Text segment:
Constructing high-frequency/high-quality factor plasmonic nanoresonators will be attractive for cavity optomechanics and electromechanics applications^4,20, where strongly coupled systems with low losses are needed to observe effects such as Rabi splitting and electromagnetically induced transparency^21,22. However, the large damping rates that have been reported for plasmonic resonators to date makes strong coupling an unattainable regime^23,24,25,26. Here we improved the vibrational quality factor of Au nanoplates by an order of magnitude by blocking the out-propagating acoustic waves. The resonators have mechanical fundamental modes with average frequency quality factor products of \(f \times Q = 1.0 \times 10^{13}\) Hz at room temperature. Strong coupling between the vibrational modes of two nanoplates was observed with a coupling rate \(g = 7.5 \pm 1.2\) GHz and a value of \(g/\omega = 0.14\) was obtained indicating the coupling strength is comparable to the natural frequency of the mechanical resonator. The observation of strong vibrational coupling between two plasmonic nanoresonators has not been previously reported, and is an important step for achieving quantum control of the mechanical modes of nanostructures.

Data shown:
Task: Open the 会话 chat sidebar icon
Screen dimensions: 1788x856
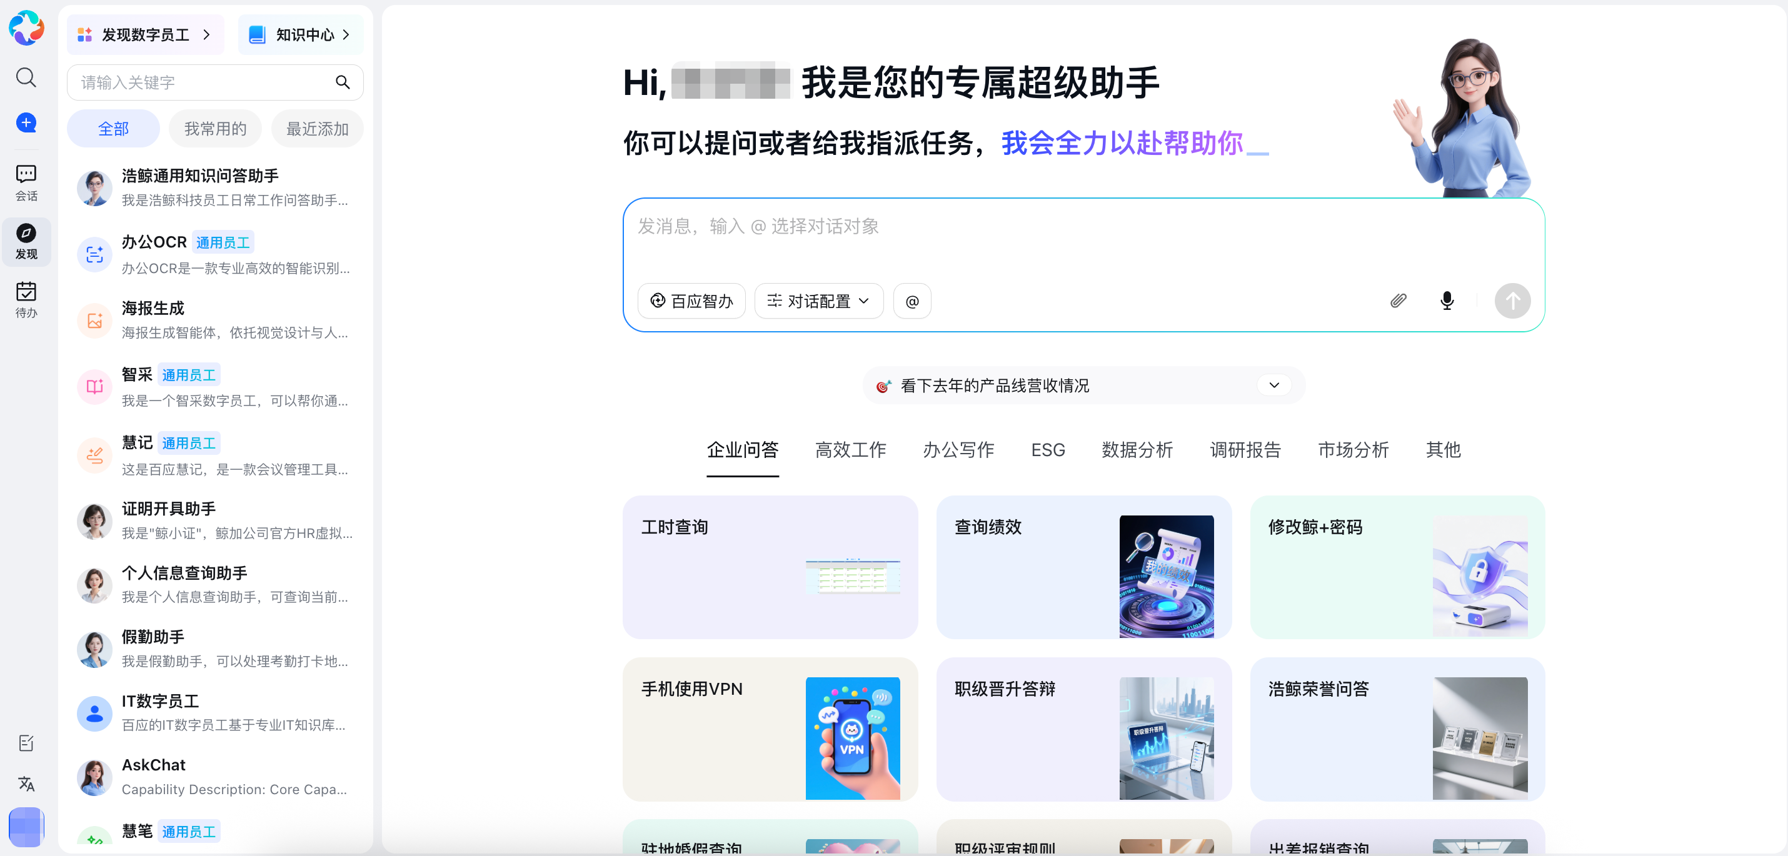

Jobs:
1. Tell whether each statement agrees with the nanoresonator passage, answering yes or no and quoting the words of the passage that decide it: (a) The vibrational quality factor of the Au nanoplates was raised by an order of magnitude. (b) The reported frequency quality factor products were measured at cryogenic temperatures. (c) Strong vibrational coupling between two plasmonic nanoresonators had been reported before this work.
2. Please carry on with the passage on plasmonic nanoresonators from the point where it stops.

Answers given:
1.
(a) Yes: "improved the vibrational quality factor of Au nanoplates by an order of magnitude"
(b) No: "at room temperature"
(c) No: "has not been previously reported"

2.
Results

Quality factor improvement of plasmonic nanoresonators

Au nanoplates were chemically synthesized based on previous studies (see Methods for details)²⁷. The majority of the sample was made up of hexagonal and triangle plates with average edge lengths of 10–20 μm as shown in Supplementary Fig. 1. The thickness of the Au nanoplates was determined by atomic force microscopy (AFM), and a representative AFM image is shown in Supplementary Fig. 2. Note that the in-plane shape had no influence on the thickness-dependent mechanical vibrations and damping for the large aspect ratio nanoplates in this work. The crystallographic structure of the Au nanoplates was characterized and gave a hexagonal symmetry diffraction pattern demonstrating single crystal nanoplates where the surfaces are {111} planes, as shown in Supplementary Fig. 3^27,28.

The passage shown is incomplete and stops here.